The number of people who are obese exploded over a dozen years. Dramatic increases in overweight and obesity have occurred in men and women, boys and girls, in less than two decades. Although there is a genetic component to weight, our genes haven't changed that much over this period. What could account for the rapid rise of excess weight?
Key contributors include striking changes in how, and how much, we eat. Shifts in Americans' food practices include:
| Food | Portion Sizes | |
|---|---|---|
| 1950s-1970s | Today | |
| Bottled Beer | 7 ounces | 12, 16, 24 ounces |
| Soda | Regular = 12 ounces Large = 16 ounces |
Small = 16 ounces Large = 32 ounces |
| Hamburger | 3.9 ounces | 4.4 to 12.6 ounces |
| French fries | 2.6 ounces | Small = 2.6 ounces Large = 32 ounces |
| Chocolate bar | 1.6 ounces | 1.6 - 5.0 ounces |
Source: Young and Nestle M. Journal of the American Dietetic Association, 2003
Since it was introduced in 1993 and until it was replaced by a less graphically meaningful image in 2005, the U.S. Department of Agriculture's Food Guide Pyramid was held up as the embodiment of healthy eating.
Unfortunately, this potentially helpful icon isn't firmly based on solid science. The Food Guide Pyramid labels all fats as bad (they aren't—unsaturated fats are good for you), all carbohydrates as good (they aren't—highly refined grains aren't nearly as good for you as whole grains), and promotes consumption of dairy products and red meat (not necessarily elements of healthy eating).
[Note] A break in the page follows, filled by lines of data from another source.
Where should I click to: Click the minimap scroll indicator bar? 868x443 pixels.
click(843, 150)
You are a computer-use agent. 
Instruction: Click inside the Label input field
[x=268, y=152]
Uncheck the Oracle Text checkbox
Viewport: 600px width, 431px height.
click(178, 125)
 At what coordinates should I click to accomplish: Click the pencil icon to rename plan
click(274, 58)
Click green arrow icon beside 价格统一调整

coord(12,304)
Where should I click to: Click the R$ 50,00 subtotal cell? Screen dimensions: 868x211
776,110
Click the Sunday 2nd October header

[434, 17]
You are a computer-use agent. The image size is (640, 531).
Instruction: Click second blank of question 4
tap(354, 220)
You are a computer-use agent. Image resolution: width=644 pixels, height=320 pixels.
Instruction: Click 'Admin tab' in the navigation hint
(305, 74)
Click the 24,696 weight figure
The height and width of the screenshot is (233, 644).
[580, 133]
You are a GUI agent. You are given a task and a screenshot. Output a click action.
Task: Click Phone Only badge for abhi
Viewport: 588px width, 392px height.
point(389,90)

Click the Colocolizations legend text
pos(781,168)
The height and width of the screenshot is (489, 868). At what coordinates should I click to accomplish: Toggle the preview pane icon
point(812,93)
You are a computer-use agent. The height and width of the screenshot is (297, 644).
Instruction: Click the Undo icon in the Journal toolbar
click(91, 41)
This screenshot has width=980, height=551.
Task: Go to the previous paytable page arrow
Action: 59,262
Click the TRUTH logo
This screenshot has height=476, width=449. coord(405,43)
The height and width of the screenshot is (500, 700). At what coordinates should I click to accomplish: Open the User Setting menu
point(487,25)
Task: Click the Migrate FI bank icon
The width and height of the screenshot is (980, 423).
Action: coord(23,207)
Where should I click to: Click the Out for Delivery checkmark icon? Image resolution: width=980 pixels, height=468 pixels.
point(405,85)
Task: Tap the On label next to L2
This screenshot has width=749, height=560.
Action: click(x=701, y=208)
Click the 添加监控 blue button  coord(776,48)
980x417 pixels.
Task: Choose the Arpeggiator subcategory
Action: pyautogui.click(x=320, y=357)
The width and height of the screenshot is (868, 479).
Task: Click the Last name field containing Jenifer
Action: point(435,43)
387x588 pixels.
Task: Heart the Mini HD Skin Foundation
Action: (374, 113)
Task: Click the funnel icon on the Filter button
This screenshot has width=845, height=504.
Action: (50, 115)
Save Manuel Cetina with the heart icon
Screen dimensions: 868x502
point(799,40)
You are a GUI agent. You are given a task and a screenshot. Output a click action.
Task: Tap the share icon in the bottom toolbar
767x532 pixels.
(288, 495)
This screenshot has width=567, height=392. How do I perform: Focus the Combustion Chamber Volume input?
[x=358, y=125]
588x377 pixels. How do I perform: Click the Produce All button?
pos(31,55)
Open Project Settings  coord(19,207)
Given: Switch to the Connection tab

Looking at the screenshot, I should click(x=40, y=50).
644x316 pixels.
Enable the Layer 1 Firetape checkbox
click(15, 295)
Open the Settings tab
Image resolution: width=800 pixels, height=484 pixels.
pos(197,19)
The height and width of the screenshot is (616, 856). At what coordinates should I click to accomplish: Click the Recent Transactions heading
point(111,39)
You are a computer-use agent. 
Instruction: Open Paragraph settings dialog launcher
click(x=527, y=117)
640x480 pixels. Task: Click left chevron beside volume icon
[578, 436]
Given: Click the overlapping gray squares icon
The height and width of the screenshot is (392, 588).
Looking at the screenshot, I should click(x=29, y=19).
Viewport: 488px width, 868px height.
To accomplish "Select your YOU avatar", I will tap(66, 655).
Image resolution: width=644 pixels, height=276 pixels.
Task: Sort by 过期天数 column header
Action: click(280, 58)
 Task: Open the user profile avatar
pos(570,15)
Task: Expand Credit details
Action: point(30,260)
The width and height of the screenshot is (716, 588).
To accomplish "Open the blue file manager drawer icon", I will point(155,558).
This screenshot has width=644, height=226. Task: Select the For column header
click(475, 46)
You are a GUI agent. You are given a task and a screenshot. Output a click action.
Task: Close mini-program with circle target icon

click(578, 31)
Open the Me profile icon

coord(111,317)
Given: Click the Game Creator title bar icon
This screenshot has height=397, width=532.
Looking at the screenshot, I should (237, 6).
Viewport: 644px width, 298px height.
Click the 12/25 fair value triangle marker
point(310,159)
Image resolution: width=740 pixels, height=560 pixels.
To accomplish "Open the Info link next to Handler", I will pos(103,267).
What's more, following the advice embodied in the Pyramid and stated in the older Dietary Guidelines for Americans doesn't do much to protect people from chronic diseases such as heart disease and cancer.
In two large, long-term studies of more than 100,000 men and women conducted by the Harvard School of Public Health, those who followed the USDA's recommendations gained little protection from major chronic diseases such as heart disease and cancer (McCullough and colleagues, American Journal of Clinical Nutrition, 2000).
Those who followed an alternate pattern had significant reductions in chronic disease (McCullough and colleagues, American Journal of Clinical Nutrition, 2002). This pattern included more fruits and vegetables, nuts and soy protein, a higher ratio of poultry and fish to red meat, a higher intake of whole grains (cereal fiber), a lower intake of trans fats, a high ratio of polyunsaturated fats to saturated fats, multivitamin use, and regular moderate alcohol intake.